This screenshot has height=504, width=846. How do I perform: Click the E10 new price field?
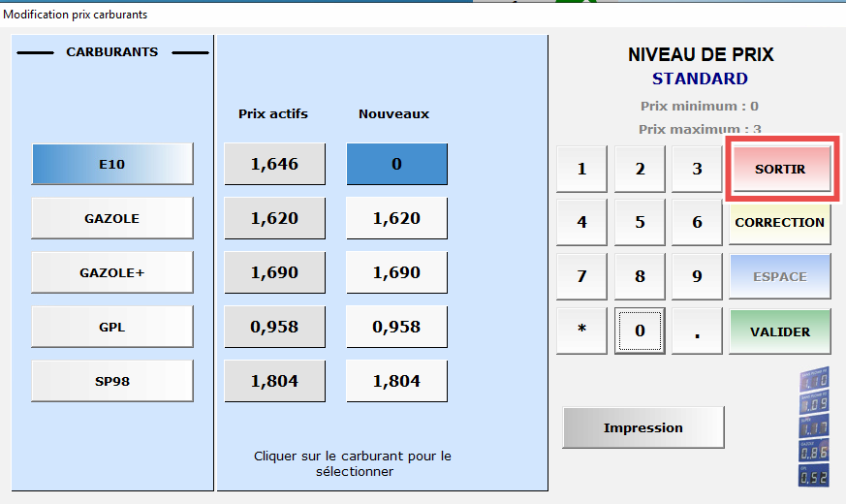(x=396, y=164)
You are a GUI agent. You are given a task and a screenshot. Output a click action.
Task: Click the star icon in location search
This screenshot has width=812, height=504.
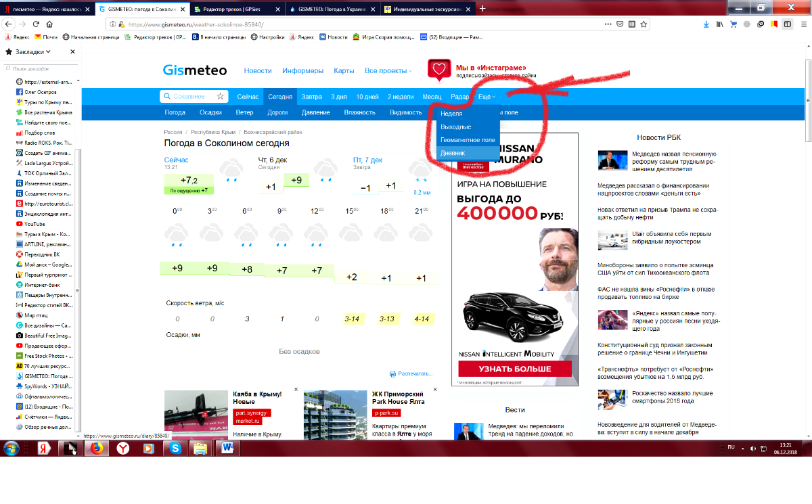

**Your task**
A verbatim copy of the records is needed, with all images omitted.

**Solution to the problem**
This screenshot has height=504, width=846. How do I perform: Click the E10 new price field?
(x=396, y=164)
You are a GUI agent. You are given a task and a screenshot. Output a click action.
Task: Click the star icon in location search
This screenshot has width=812, height=504.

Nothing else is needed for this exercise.